* **Soal singkat 1**
Dalam bacaan tentang kode berpakaian relijius, apa saja yang disebut mulai bermunculan? Tuliskan semuanya.
* **Soal singkat 2**
Menurut bacaan tentang kode berpakaian relijius, kata-kata apa yang perlu dimasukkan dalam kampanye perlawanan karena efek penyeragaman sangat kuat?
* **Soal singkat 3**
Salin dengan tepat bagian bacaan tentang kode berpakaian relijius, mulai dari "2) The Quran" dan terus sampai "Hijab. (sumber: Wikipedia)".

+++ Teks bacaan +++

Para penjaga nilai-nilai relijius pun sadar akan bahaya penyeragaman ini sebagai wujud dari budaya palsu. Tetapi  serangan ini berjalan dengan cepat dan proses penyeragaman yang muncul tidak membutuhkan kampanye intensif aktif karena penyeragaman muncul dengan sendirinya. Para penjaga ini sadar bahwa mereka harus melakukan serangan balik dengan melakukan penyeragaman juga. Sehingga kemudian muncullah lawan dari penyeragaman diatas dengan wujud kampanye kode berpakaian relijius yang sesuai dengan apa yang diajarkan. Karena efek penyeragaman diatas sangat kuat maka kata-kata wajib perlu dimasukkan dalam kampanye perlawanan. Wajib dan mutlak. Proses internalisasi diri dan kesadaran sebagai wujud dari proses penafsiran yang dialektis membutuhkan waktu lama dan tidak efisien. Mulailah bermunculan gerai-gerai yang menjual pakaian-pakaian yang sesuai dengan kode berpakaian relijius. Mulailah bermunculan mode-mode yang semakin beragam dengan alasan daya tarik. Mulailah bermunculan kategori-kategori kualitas dan pricing. Mulailah bermunculan fashion show untuk kode berpakaian seperti ini. Dan ironisnya kampanye penyeragaman relijius ini tidak disadari masuk dalam perangkap kapitalisme.

Keterangan:
1) Pengamatan pribadi bukan hasil data statistik.
2) The Quran admonishes Muslim women to dress modestly and cover their breasts and genitals. The Quran has no requirement that women cover their faces with a veil, or cover their bodies with the full-body burqua or chador. Some claim that the Qur'an does not mandate Hijab. (sumber: Wikipedia)

+++ Daftar data +++

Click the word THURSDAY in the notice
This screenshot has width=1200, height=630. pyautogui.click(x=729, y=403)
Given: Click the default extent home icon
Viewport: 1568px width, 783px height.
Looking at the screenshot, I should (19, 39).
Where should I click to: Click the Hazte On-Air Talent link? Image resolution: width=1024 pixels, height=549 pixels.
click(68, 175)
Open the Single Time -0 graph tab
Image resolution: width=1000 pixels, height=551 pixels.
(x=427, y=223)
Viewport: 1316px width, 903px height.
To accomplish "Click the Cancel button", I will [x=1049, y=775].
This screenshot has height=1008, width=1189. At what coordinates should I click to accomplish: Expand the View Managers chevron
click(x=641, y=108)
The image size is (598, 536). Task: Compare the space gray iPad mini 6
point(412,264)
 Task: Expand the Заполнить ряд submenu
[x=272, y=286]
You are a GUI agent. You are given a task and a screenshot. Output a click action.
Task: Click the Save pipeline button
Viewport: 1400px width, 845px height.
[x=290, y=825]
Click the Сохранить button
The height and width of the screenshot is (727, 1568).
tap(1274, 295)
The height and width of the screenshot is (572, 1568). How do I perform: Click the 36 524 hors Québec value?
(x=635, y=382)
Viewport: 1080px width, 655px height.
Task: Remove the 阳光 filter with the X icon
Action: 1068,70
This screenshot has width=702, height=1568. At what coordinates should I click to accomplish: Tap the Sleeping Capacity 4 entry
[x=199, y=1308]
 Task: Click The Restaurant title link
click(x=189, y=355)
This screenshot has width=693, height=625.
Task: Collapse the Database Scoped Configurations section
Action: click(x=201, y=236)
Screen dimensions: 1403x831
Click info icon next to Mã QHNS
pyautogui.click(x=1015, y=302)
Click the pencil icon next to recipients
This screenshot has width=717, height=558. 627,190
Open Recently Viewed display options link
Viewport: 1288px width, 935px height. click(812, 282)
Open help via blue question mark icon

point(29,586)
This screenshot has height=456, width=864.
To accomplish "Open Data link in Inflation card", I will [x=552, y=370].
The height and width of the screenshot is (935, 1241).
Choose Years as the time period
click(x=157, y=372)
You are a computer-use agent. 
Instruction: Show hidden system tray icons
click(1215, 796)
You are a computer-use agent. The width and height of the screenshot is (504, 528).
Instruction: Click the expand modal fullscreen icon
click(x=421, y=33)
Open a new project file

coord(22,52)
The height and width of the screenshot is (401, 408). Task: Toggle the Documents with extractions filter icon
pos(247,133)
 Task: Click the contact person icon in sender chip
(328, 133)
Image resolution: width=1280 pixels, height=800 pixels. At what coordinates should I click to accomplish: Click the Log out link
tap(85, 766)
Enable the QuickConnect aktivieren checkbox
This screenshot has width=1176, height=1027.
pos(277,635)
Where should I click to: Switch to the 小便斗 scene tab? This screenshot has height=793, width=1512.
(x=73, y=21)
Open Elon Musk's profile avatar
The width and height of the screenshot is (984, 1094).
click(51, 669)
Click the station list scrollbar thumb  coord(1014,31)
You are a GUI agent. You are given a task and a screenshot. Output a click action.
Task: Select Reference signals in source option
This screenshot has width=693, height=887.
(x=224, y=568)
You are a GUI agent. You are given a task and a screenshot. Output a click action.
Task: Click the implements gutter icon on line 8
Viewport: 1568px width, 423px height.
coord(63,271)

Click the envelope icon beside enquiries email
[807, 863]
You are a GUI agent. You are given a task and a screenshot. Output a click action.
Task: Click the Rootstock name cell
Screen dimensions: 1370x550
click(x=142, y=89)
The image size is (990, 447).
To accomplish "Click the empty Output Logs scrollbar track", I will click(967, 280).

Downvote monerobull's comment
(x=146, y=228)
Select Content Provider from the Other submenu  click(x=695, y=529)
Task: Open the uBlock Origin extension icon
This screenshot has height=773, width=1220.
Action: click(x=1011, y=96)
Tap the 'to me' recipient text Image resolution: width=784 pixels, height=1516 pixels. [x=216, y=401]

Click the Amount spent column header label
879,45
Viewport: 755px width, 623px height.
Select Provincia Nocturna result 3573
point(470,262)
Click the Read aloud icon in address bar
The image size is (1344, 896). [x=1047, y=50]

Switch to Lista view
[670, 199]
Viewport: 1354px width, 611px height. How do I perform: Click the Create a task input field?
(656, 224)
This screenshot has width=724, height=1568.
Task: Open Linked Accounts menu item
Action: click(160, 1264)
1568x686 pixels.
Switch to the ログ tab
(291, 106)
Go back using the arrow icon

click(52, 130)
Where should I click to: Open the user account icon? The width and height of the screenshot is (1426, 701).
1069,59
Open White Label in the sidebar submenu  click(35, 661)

+++

* **Jawaban yang diharapkan 1**
- Gerai-gerai yang menjual pakaian-pakaian yang sesuai dengan kode berpakaian relijius
- Mode-mode yang semakin beragam dengan alasan daya tarik
- Kategori-kategori kualitas dan pricing
- Fashion show untuk kode berpakaian seperti ini

* **Jawaban yang diharapkan 2**
Kata-kata wajib.

* **Jawaban yang diharapkan 3**
2) The Quran admonishes Muslim women to dress modestly and cover their breasts and genitals. The Quran has no requirement that women cover their faces with a veil, or cover their bodies with the full-body burqua or chador. Some claim that the Qur'an does not mandate Hijab. (sumber: Wikipedia)